## EXTRACT PROVIDED

=== Section Start ===

World War I
President Woodrow Wilson appointed A. Mitchell Palmer, a political ally and former Congressman, Alien Property Custodian in October 1917. Palmer held the position from October 22, 1917 until March 4, 1919. A wartime agency, the Custodian had responsibility for the seizure, administration, and sometimes the sale of enemy property in the United States. Palmer's background in law and banking qualified him for the position, along with his party loyalty and intimate knowledge of political patronage.
The size of the assets the Custodian controlled only became clear over the next year. Late in 1918, Palmer reported he was managing almost 30,000 trusts with assets worth half a billion dollars. He estimated that another 9,000 trusts worth $300,000,000 dollars awaited evaluation. Many of the enterprises in question produced materials significant to the war effort, such as medicines, glycerin for explosives, charcoal for gas masks. Others ranged from mines to brewing to newspaper publishing. Palmer built a team of professionals with banking expertise as well as an investigative bureau to track down well-hidden assets. Below the top-level positions, he distributed jobs as patronage. Always thinking like a politician, he made sure his group's efforts were well publicized. For example, he appointed one of his fellow members of the Democratic National Committee to serve as counsel for a textile company and another the vice-president of a shipping line.
In September 1918, Palmer testified at hearings held by the U.S. Senate's Overman Committee that the United States Brewers Association (USBA) and the rest of the overwhelmingly German liquor industry harbored pro-German sentiments. He stated that "German brewers of America, in association with the United States Brewers' Association" had attempted "to buy a great newspaper" and "control the government of State and Nation", had generally been "unpatriotic", and had "pro-German sympathies".
Later criticism of Palmer's performance focused less on his appointments or the fees earned by political cronies than on his sales of enemy assets. He campaigned successfully to have his powers to dispose of assets by sale increased to counter Germany's long-term plan to conquer the world by industrial expansion even after the war. There were safeguards in place, but competitive bidding meant nothing when an auction was rigged by withholding information from all participants. More revelations took years to surface and the connections between Palmer and direct profits proved too tenuous to support indictments. Even after Germany's surrender, Palmer insisted on continuing his campaign to make American industry independent of German investment, with major sales in the metals industry in the spring of 1919, for example. He offered his rationale in a speech to an audience of lawyers: "The war power is of necessity an inherent power in every sovereign nation. It is the power of self-reservation and that power has no limits other than the extent of the emergency."

=== Section End ===

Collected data
=== Section Start ===

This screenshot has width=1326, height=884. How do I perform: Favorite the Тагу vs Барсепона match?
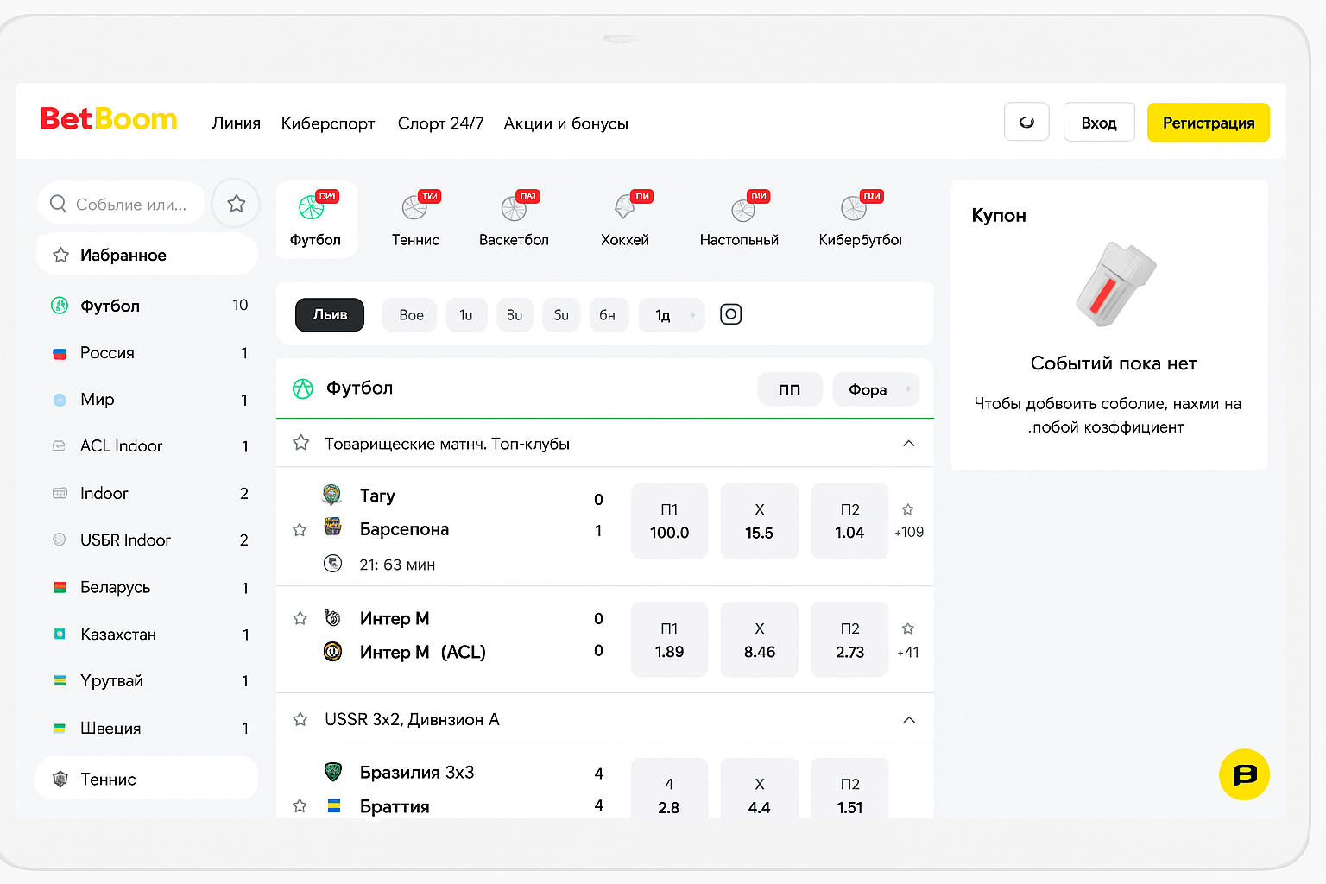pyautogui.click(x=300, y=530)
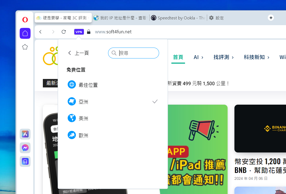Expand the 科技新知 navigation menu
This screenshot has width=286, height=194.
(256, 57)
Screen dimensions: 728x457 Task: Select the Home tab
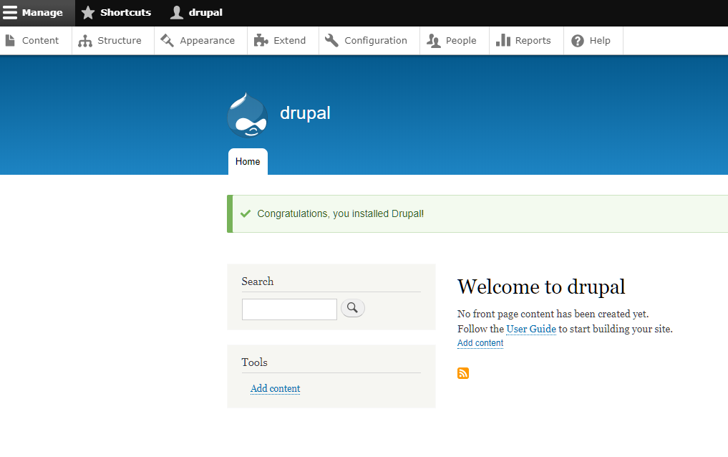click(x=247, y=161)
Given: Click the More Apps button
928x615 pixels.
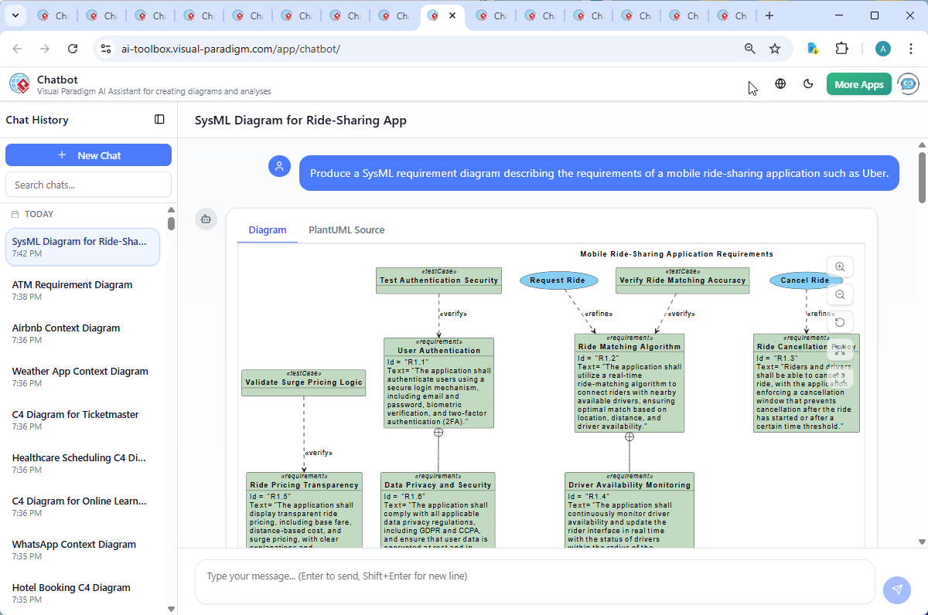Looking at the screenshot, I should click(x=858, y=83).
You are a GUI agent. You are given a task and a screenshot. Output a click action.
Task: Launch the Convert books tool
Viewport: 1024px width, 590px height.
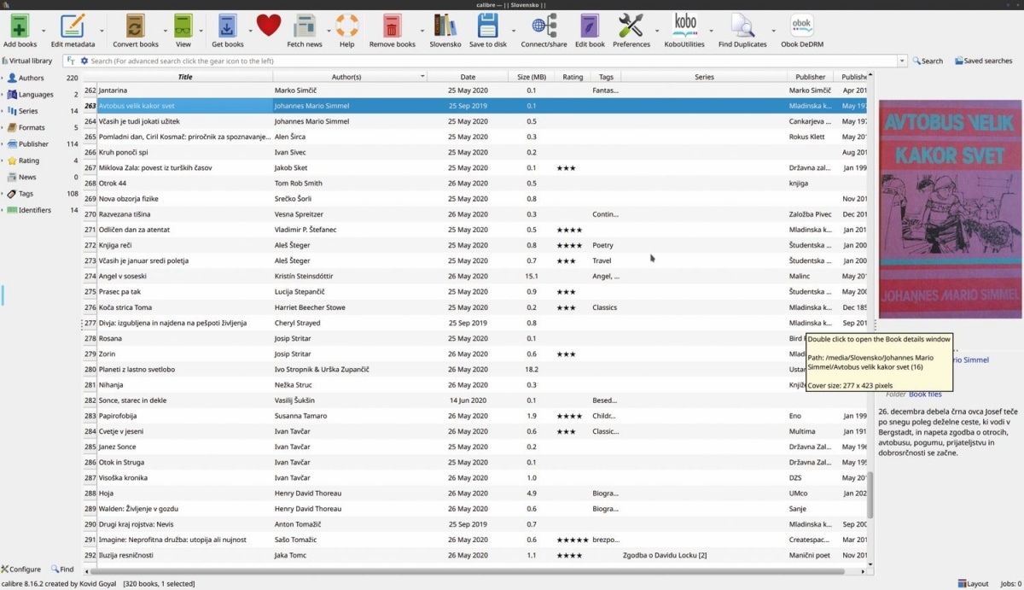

=== Section End ===
=== Section Start ===

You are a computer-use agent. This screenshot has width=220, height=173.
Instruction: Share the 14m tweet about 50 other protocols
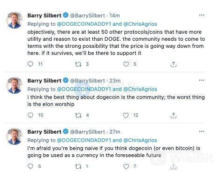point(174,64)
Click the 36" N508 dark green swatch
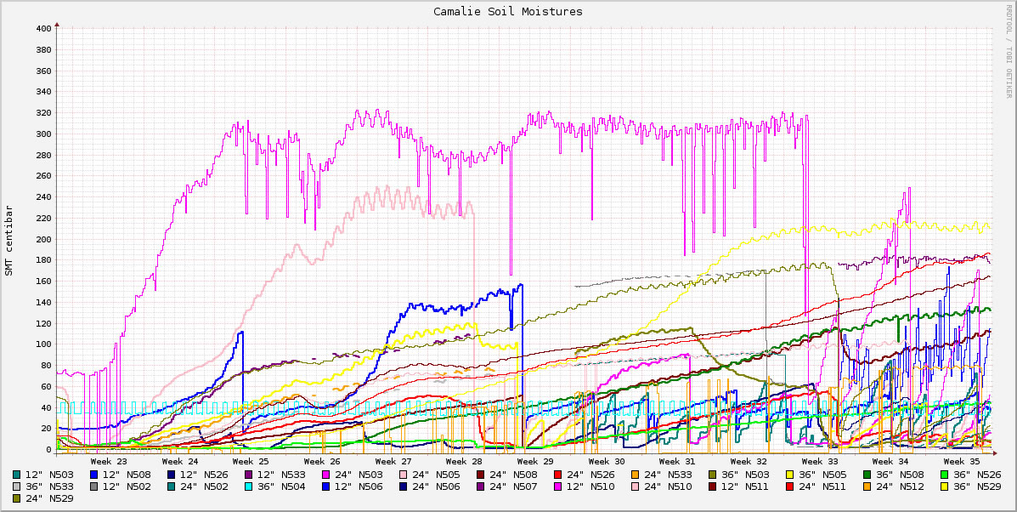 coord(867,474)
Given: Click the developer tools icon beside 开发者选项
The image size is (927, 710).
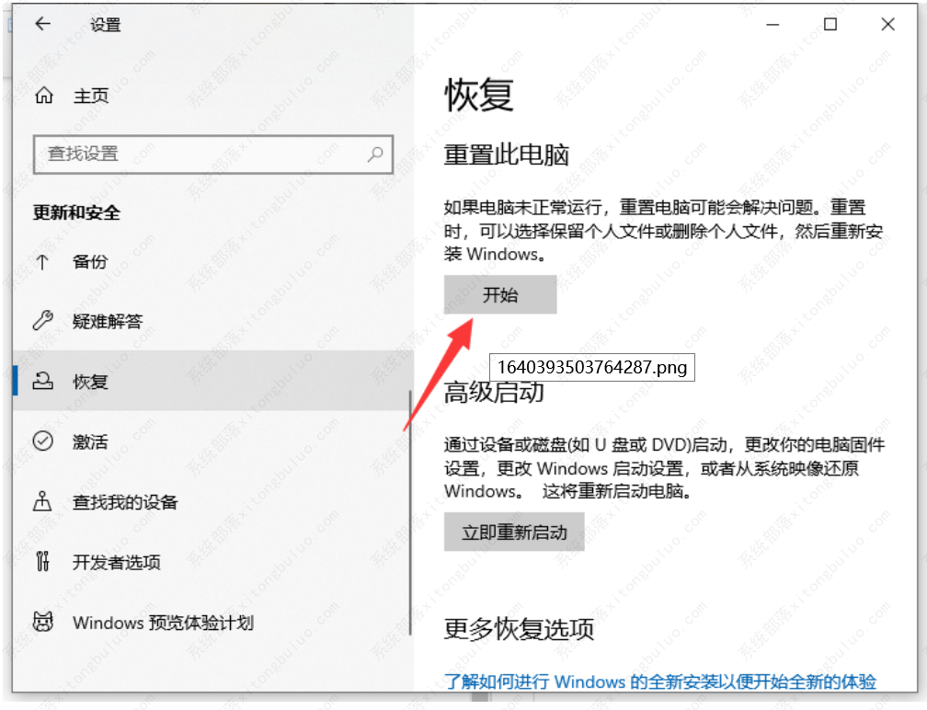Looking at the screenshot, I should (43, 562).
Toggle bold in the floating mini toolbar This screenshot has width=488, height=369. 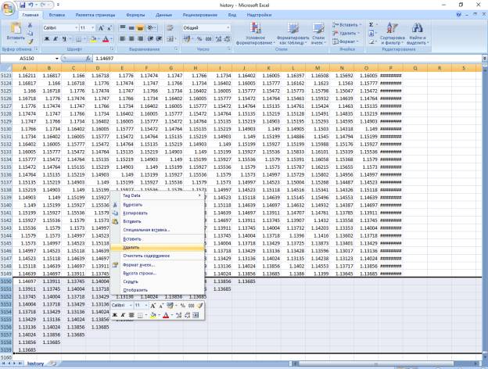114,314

=== Section End ===
=== Section Start ===

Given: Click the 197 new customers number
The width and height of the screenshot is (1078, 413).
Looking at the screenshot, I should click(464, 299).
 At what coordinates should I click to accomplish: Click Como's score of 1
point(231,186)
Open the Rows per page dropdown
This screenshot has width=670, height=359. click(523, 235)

=== Section End ===

## WORK ITEM
According to the World War I extract, during what dates did Palmer serve as Alien Property Custodian? You won't need the collected lines for this.

## ANSWER SPACE
From October 22, 1917 until March 4, 1919.